-- Extract to read --
▼▼▼

Taiwan set to overtake Korea this year as growth gap narrows

South Korea’s climb toward a $40,000 per-capita gross domestic product is slowing: recent government data predicts the milestone can be reached by 2027 at the current pace, but this could slip to 2028 if the won weakens further.
According to estimates based on government data on Sunday, Korea’s per-capita GDP is expected to reach $37,400 this year and $38,900 in 2026 before surpassing $40,000 two years later. Last year, the figure was confirmed at $36,200.
The projections are based on the Finance Ministry's latest five-year forecast for nominal growth, which sees GDP expanding 3.2 percent in 2025, 3.9 percent in 2026 and 2027, 4 percent in 2028, and 4.1 percent in 2029. These rates are then applied to last year’s $1.87 trillion total GDP and divided by Statistics Korea's population outlook for each year.
After topping $40,000 in 2027, per-capita GDP is projected to climb to $42,200 in 2028 and $44,000 in 2029.
However, maintaining such a pace is expected to be challenging, as Korea has consistently fallen short of expectations in recent years.
Per-capita GDP first topped $30,000 in 2016 and climbed to $35,400 two years later, prompting projections at the time that $40,000 would be reached by 2023. That trajectory was derailed by the pandemic and a slowing economy, with the headline figure falling for two straight years in 2019 and 2020 and hovering in the $33,000 range.
The number then rebounded to $37,500 in 2021 on the back of stimulus measures and post-pandemic recovery, only to slip again to below $35,000 in 2022 as rising interest rates and weak domestic demand weighed on growth.

▲▲▲

-- Work to be completed --
Decide whether each statement agrees with the article on South Korea's per-capita GDP, answering yes or no and quoting the words of the article that settle it. (a) Korea's per-capita GDP for last year was confirmed at $36,200. (b) The Finance Ministry's forecast sees nominal GDP growing 4 percent in 2026. (c) Korea's per-capita GDP first topped $30,000 in 2018.

Saved data entries:
▼▼▼

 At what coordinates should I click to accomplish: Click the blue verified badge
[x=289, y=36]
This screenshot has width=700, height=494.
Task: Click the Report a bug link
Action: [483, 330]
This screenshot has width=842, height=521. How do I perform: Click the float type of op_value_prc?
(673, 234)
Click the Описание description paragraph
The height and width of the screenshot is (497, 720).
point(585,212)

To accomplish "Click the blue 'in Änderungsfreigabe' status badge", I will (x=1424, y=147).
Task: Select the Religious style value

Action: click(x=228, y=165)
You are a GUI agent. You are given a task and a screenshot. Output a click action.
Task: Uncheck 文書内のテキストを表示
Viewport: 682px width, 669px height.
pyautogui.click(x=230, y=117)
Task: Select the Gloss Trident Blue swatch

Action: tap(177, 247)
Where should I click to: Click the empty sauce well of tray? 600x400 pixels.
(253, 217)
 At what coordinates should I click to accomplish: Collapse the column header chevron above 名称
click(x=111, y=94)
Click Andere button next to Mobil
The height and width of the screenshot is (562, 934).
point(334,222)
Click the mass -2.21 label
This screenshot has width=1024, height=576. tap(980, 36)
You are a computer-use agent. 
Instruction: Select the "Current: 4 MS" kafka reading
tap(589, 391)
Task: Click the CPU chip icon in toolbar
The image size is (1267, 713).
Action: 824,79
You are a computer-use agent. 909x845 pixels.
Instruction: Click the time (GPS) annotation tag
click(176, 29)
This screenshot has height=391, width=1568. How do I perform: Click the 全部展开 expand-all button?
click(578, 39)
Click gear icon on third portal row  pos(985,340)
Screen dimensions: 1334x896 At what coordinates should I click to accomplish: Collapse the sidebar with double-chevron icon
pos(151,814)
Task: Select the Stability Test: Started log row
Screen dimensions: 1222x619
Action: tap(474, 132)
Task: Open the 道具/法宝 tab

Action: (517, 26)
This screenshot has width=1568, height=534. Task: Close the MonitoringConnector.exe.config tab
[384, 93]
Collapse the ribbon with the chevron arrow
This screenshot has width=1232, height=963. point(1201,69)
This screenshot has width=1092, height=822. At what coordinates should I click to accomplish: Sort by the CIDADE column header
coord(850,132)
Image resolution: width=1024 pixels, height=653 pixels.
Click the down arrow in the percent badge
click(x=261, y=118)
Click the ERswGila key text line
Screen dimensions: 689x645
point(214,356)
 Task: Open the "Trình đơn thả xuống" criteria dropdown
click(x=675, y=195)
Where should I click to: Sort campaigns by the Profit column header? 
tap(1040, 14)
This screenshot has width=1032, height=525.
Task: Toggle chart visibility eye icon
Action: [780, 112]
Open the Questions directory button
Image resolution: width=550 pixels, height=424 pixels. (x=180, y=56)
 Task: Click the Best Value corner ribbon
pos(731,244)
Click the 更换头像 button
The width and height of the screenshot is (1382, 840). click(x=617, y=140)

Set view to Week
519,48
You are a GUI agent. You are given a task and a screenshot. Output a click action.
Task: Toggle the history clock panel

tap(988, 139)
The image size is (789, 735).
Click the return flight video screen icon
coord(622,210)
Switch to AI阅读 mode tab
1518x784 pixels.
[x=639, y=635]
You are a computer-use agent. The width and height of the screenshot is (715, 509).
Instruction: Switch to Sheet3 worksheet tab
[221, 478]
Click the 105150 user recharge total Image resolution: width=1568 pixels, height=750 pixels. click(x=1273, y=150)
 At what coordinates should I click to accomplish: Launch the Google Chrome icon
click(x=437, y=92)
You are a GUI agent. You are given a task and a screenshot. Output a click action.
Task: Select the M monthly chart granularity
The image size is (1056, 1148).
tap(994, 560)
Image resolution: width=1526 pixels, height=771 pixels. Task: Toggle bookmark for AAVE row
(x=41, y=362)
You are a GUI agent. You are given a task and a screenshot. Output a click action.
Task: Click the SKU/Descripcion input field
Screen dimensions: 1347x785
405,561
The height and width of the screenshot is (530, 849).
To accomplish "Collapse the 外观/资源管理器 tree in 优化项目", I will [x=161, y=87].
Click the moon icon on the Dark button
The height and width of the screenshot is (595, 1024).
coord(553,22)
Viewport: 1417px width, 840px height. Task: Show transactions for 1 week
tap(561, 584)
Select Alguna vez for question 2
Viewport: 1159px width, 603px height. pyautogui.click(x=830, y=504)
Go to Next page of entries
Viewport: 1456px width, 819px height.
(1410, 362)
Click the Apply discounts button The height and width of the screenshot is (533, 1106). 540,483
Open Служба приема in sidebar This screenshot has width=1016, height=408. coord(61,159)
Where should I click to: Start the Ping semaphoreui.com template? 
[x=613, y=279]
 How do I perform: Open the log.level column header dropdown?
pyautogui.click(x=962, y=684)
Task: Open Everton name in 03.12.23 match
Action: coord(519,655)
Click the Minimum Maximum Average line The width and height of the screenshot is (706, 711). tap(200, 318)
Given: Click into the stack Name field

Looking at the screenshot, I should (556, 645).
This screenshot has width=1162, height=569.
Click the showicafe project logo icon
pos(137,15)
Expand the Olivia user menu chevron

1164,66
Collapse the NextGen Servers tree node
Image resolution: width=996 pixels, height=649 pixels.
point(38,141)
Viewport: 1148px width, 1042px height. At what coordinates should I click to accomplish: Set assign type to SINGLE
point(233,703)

▲▲▲

-- Problem solution --
(a) Yes: "Last year, the figure was confirmed at $36,200."
(b) No: "3.9 percent in 2026 and 2027"
(c) No: "Per-capita GDP first topped $30,000 in 2016"